BEGIN READING PASSAGE

Hacking your car’s multifunction display

attiny_mfa_switcher

[Steve] has an older third generation VW Golf, and as those who have owned one surely know, the beloved VR6 engine is wonderful but finicky. He says that the VR6 is particularly picky when it comes to oil temperature, so his daily routine involves hitting the MFA switch five times upon starting his car to bring up the oil temp in the display. This obviously gets old after awhile, so he rigged up a small circuit to do the switching for him.

He pulled the gauge cluster from the dash and then located the pins that correspond to the MFA display switch. Using an ATtiny12, he put together a small circuit that toggles the switch for him automatically each time he starts the car. Since his solution uses so few parts, he was easily able to tuck his creation behind the gauge cluster before reinstalling it.

Now each time he gets in his car, he is quickly greeted with the engine’s oil temp without having to fuss with his display.

END READING PASSAGE
BEGIN DATASET SECTION

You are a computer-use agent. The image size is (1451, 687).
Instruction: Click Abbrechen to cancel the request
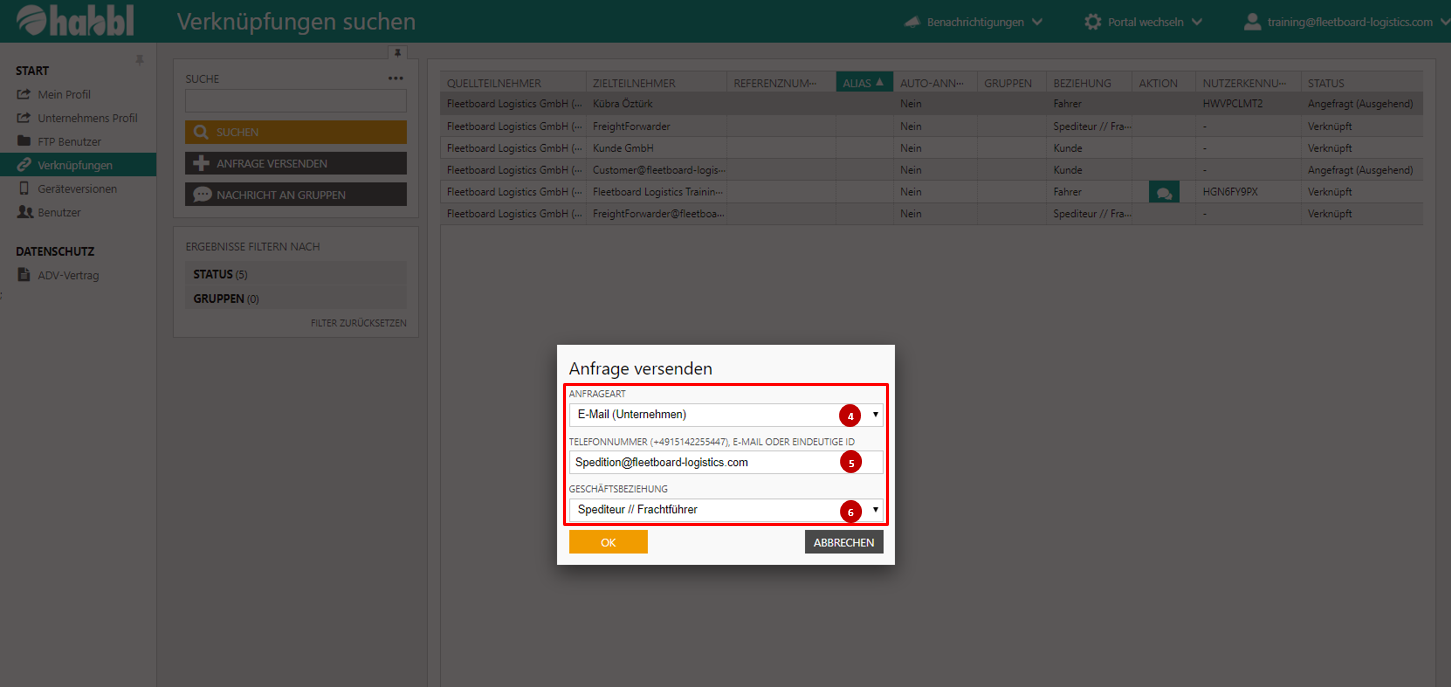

END DATASET SECTION

TASK GOAL:
List, in order, each action that the second paragraph of the multifunction display article says Steve carried out.

REPLY:
1. Pulled the gauge cluster from the dash.
2. Located the pins that correspond to the MFA display switch.
3. Put together a small circuit using an ATtiny12.
4. Tucked the circuit behind the gauge cluster.
5. Reinstalled the gauge cluster.